▶ **Exercise**
Could you rewrite the related-rates solution between "This problem involves" and "road $x(t) = 150$ feet.", inclusive, swapping "red car" for "blue truck" wherever it appears?

This problem involves related rates and can be approached using the Pythagorean Theorem.

Step 1: Define variables

Let:

• $x(t)$ represent the distance of the red car from the point on the road nearest to the police car, measured along the road. This is the horizontal distance along the road.
• $y(t)$ represent the distance between the police car and the red car at any given time.
• The police car is 60 feet from the road, so this is a constant. The distance between the red car and the police car forms a right triangle.

We are given:

• $\frac{dy}{dt} = -70$ feet per second (since the distance is decreasing).
• The current distance along the road $x(t) = 150$ feet.
• The police car's distance from the road is $60$ feet.

Step 2: Apply the Pythagorean Theorem

The relationship between $x(t)$, $y(t)$, and the constant 60-foot distance from the road is: $y^2 = x^2 + 60^2$ So, $y^2 = x^2 + 3600$ Differentiate both sides with respect to time $t$: $2y \frac{dy}{dt} = 2x \frac{dx}{dt}$ Simplifying: $y \frac{dy}{dt} = x \frac{dx}{dt}$ We are asked to find $\frac{dx}{dt}$, which is the speed of the red car along the road.

▶ **Dataset records**
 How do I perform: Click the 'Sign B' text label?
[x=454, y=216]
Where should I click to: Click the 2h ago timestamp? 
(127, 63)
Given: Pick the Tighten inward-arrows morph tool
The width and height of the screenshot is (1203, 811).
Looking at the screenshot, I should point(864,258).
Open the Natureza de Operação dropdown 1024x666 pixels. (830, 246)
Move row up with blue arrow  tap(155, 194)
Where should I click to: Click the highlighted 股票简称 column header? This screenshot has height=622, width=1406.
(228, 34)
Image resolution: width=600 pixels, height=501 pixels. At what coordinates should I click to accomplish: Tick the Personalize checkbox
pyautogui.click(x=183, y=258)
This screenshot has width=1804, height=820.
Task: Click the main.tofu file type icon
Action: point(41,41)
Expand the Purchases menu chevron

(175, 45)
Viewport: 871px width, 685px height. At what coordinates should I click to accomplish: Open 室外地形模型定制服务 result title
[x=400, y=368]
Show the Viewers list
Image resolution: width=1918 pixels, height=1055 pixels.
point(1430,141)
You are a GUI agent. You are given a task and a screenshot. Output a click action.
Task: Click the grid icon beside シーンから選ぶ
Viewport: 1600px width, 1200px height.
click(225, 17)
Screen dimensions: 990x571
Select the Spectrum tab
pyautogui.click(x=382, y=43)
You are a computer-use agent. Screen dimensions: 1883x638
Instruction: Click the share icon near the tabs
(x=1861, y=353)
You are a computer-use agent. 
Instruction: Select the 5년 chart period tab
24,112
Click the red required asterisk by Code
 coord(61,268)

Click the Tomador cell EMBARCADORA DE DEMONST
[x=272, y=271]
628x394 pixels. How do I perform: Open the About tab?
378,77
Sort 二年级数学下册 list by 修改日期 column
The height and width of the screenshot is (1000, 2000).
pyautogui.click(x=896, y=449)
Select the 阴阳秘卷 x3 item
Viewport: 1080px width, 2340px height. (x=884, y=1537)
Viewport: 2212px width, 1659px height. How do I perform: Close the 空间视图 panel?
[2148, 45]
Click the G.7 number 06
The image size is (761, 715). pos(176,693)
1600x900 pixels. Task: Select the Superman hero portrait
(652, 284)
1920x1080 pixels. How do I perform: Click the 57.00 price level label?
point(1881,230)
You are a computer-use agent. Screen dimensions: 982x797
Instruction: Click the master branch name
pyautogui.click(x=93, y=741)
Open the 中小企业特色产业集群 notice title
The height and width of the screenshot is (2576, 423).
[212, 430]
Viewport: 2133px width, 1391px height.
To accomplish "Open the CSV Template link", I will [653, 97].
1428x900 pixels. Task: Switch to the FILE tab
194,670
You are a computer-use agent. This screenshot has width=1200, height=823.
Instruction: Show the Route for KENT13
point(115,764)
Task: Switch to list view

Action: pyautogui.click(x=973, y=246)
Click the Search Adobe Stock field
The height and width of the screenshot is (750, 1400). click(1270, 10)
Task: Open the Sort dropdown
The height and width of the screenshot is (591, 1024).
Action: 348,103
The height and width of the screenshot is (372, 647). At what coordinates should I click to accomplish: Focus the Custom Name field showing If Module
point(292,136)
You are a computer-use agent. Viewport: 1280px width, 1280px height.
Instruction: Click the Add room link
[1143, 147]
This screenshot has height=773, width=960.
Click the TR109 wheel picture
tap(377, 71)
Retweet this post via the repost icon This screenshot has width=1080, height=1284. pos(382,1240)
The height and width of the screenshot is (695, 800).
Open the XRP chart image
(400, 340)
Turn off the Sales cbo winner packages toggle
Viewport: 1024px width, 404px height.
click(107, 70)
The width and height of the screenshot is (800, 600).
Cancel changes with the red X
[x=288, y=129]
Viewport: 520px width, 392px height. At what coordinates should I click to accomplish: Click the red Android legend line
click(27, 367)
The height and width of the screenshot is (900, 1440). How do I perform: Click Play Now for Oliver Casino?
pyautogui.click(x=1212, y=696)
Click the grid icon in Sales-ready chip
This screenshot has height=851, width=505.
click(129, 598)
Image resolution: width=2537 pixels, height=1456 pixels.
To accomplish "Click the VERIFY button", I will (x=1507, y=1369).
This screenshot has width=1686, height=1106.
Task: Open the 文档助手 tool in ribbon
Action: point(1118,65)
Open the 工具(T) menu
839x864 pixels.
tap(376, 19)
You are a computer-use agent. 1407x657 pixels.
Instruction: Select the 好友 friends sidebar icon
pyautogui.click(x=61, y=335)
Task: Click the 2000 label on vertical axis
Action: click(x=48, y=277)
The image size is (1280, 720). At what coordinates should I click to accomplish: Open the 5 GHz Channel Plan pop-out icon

▶ **Solution below**
This problem involves related rates and can be approached using the Pythagorean Theorem.

Step 1: Define variables

Let:

• $x(t)$ represent the distance of the blue truck from the point on the road nearest to the police car, measured along the road. This is the horizontal distance along the road.
• $y(t)$ represent the distance between the police car and the blue truck at any given time.
• The police car is 60 feet from the road, so this is a constant. The distance between the blue truck and the police car forms a right triangle.

We are given:

• $\frac{dy}{dt} = -70$ feet per second (since the distance is decreasing).
• The current distance along the road $x(t) = 150$ feet.